"""

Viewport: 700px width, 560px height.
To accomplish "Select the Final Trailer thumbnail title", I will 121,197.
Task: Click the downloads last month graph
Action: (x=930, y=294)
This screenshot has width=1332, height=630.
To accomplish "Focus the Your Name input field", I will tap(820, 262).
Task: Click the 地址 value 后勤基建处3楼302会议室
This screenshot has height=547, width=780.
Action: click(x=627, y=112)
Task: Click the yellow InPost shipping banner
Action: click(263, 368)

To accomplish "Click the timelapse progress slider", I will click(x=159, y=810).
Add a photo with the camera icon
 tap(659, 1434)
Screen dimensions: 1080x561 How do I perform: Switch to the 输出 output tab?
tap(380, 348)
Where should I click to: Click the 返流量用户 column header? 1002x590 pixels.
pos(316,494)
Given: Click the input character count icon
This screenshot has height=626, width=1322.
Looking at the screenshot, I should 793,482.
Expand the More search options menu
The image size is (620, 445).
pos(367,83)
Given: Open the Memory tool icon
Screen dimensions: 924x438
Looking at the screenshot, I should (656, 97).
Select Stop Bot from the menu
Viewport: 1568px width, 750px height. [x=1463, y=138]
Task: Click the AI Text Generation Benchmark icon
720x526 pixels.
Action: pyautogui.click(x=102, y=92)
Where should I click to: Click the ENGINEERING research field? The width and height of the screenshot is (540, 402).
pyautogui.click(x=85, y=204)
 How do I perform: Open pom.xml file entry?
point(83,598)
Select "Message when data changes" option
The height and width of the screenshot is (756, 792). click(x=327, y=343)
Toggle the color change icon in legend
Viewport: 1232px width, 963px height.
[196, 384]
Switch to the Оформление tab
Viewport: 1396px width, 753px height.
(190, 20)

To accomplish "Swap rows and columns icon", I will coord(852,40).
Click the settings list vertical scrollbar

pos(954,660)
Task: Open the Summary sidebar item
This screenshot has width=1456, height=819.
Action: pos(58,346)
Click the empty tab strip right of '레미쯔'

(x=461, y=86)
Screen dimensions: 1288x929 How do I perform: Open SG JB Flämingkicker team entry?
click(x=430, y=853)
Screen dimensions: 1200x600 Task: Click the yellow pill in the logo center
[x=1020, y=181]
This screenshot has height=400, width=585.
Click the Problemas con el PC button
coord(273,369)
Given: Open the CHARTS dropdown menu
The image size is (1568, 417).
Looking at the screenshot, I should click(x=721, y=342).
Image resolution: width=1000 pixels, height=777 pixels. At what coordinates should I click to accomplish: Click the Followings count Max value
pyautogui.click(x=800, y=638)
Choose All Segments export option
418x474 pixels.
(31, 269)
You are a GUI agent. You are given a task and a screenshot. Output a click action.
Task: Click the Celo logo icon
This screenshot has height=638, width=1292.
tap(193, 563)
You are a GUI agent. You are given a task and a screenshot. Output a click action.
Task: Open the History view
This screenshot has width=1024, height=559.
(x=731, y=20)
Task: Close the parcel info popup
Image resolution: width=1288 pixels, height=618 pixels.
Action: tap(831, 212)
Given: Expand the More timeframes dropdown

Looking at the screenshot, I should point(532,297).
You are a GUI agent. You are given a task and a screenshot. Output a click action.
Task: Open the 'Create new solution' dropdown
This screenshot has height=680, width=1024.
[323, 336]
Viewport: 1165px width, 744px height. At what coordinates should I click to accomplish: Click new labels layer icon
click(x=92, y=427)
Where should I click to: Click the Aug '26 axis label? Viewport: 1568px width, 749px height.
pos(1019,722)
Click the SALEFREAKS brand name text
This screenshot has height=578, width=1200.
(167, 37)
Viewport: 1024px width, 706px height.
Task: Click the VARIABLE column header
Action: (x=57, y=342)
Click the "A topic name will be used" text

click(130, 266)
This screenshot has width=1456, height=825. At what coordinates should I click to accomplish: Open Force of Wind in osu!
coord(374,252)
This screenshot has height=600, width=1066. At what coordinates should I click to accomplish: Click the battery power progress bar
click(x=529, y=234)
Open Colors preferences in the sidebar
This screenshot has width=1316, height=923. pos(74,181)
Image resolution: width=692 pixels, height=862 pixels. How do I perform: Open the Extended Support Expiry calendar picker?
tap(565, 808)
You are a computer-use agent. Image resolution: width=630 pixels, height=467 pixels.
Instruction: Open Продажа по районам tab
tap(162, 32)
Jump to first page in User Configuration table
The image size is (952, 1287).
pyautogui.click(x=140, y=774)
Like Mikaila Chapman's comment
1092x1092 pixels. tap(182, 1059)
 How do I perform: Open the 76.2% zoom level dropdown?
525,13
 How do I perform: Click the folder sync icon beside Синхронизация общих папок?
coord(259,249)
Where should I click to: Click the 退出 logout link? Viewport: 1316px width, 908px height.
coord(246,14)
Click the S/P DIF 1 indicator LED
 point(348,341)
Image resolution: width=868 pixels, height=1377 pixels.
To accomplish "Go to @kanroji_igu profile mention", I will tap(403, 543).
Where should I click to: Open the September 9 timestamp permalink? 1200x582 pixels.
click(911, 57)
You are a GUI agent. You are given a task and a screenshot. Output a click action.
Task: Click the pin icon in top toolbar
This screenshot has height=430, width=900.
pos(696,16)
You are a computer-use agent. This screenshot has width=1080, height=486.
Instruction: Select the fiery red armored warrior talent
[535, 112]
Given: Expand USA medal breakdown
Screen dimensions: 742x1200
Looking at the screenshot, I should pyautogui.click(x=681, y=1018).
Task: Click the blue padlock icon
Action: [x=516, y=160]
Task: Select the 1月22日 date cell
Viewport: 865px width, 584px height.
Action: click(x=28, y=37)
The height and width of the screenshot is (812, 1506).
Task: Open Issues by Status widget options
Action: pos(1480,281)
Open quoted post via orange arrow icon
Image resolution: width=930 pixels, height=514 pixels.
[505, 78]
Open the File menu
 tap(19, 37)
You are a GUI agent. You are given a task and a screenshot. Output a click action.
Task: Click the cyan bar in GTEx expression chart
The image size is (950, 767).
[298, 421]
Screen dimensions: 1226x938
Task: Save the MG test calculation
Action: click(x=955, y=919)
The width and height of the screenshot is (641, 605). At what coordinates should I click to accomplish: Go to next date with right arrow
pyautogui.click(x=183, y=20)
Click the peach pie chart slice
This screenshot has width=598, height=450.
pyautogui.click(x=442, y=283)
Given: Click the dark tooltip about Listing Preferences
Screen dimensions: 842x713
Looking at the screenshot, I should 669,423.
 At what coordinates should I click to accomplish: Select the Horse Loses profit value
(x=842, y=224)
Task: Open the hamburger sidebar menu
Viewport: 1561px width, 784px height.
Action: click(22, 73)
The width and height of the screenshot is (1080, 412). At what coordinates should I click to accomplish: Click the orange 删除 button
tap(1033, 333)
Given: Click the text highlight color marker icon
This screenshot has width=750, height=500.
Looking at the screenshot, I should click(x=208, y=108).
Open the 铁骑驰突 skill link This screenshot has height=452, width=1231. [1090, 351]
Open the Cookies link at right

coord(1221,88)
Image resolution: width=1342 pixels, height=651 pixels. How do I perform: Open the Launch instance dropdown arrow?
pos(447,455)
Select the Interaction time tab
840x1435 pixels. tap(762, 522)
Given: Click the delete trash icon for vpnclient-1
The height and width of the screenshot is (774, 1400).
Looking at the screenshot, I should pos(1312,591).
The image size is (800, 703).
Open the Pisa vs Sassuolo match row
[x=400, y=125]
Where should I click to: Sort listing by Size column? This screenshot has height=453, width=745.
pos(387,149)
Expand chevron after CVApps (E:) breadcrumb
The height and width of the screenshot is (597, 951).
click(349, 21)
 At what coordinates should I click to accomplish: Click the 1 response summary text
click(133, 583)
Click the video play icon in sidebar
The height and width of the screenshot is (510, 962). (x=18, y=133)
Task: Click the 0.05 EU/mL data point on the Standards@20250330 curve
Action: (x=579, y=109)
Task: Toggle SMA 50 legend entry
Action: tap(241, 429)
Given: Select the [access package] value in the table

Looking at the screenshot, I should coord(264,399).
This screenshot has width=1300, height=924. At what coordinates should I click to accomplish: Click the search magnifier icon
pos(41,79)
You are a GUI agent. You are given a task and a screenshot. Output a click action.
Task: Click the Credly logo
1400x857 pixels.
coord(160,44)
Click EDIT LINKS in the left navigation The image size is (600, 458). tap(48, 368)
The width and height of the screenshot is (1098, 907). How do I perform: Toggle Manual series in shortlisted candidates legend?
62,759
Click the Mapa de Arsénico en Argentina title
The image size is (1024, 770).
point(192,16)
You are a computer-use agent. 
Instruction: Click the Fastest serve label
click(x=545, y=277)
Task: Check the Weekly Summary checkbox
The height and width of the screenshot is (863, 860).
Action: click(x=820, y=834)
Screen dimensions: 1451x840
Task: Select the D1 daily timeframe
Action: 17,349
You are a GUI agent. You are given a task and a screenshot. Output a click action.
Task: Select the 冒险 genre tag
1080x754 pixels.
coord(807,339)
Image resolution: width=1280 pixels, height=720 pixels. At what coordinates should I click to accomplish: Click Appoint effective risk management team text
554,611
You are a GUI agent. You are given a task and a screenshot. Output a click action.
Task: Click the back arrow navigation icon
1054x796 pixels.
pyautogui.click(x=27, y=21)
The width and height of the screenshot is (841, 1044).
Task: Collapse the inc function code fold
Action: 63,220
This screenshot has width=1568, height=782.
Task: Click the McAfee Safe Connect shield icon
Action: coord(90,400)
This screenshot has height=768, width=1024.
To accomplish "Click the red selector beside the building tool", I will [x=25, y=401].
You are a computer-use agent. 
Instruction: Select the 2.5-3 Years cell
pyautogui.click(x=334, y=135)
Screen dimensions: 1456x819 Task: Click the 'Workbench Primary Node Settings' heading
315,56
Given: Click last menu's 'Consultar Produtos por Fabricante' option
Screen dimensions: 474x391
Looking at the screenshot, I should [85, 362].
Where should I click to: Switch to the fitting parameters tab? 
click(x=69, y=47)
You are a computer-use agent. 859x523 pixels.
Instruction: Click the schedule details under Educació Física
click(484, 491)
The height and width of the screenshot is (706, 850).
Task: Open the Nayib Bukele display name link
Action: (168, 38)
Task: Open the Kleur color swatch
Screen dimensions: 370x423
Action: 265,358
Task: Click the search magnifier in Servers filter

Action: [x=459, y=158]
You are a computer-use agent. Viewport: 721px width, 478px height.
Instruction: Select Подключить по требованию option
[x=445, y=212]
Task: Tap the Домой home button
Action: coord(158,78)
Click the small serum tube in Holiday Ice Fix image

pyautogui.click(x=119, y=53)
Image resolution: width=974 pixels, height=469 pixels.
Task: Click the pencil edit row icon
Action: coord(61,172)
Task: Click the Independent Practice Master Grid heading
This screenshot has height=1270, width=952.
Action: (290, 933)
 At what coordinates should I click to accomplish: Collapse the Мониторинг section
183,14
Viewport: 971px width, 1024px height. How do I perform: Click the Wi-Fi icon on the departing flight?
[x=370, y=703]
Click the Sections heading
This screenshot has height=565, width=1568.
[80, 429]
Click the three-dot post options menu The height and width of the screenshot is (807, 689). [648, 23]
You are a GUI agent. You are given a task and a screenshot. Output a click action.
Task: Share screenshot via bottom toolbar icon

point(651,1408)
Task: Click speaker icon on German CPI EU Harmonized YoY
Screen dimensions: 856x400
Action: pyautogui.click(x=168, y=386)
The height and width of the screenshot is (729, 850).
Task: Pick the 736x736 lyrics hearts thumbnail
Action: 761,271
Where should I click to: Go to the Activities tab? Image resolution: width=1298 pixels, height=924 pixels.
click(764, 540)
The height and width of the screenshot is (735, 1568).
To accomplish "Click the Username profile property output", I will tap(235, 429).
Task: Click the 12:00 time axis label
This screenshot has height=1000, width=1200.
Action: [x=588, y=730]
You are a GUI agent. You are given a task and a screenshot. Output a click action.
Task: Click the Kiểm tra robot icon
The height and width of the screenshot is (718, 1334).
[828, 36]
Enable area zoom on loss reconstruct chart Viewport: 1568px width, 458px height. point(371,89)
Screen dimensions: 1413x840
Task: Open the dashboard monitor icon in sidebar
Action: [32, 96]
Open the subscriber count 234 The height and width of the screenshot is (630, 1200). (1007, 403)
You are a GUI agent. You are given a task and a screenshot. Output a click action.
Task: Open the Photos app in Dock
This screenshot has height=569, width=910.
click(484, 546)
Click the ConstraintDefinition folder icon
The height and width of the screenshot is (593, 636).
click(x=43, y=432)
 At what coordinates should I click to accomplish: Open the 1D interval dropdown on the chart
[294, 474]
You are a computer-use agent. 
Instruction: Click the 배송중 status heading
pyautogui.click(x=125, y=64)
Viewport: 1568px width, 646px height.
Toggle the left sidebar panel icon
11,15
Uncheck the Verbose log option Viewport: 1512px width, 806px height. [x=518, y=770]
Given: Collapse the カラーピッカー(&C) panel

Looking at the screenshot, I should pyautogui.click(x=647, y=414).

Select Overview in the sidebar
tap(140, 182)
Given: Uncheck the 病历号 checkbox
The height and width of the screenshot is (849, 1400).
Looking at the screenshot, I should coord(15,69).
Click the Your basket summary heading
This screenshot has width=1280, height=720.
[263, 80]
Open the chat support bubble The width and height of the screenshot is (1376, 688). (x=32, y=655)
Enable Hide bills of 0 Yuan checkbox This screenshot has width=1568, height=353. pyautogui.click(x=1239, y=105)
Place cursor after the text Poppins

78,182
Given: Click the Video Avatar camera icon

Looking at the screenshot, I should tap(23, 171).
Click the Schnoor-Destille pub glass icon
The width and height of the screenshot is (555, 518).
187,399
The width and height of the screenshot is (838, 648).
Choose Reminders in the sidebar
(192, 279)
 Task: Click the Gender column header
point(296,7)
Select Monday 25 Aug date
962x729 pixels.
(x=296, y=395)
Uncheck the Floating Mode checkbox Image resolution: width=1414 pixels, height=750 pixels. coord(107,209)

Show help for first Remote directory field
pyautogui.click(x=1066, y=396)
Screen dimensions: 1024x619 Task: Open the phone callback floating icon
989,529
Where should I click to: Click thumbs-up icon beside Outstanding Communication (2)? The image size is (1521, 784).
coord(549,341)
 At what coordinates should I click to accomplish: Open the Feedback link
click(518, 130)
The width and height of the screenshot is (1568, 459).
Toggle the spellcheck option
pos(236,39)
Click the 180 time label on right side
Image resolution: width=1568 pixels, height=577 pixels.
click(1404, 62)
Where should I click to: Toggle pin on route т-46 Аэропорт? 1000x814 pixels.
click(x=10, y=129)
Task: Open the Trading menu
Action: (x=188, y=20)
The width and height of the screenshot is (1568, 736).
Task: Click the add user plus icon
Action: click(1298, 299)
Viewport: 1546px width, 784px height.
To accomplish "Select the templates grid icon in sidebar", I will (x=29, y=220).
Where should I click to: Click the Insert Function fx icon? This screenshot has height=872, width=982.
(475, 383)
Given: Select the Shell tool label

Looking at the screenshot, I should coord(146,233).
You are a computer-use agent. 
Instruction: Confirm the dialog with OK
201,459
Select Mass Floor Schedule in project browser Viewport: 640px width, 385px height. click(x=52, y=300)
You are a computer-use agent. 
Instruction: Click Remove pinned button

"""

#### WORK ITEM
Set down exactly, and only, the lines from the one with "Select Mass Floor" to the final line of the data.

#### SOLUTION TO THE EXERCISE
Select Mass Floor Schedule in project browser Viewport: 640px width, 385px height. click(x=52, y=300)
You are a computer-use agent. 
Instruction: Click Remove pinned button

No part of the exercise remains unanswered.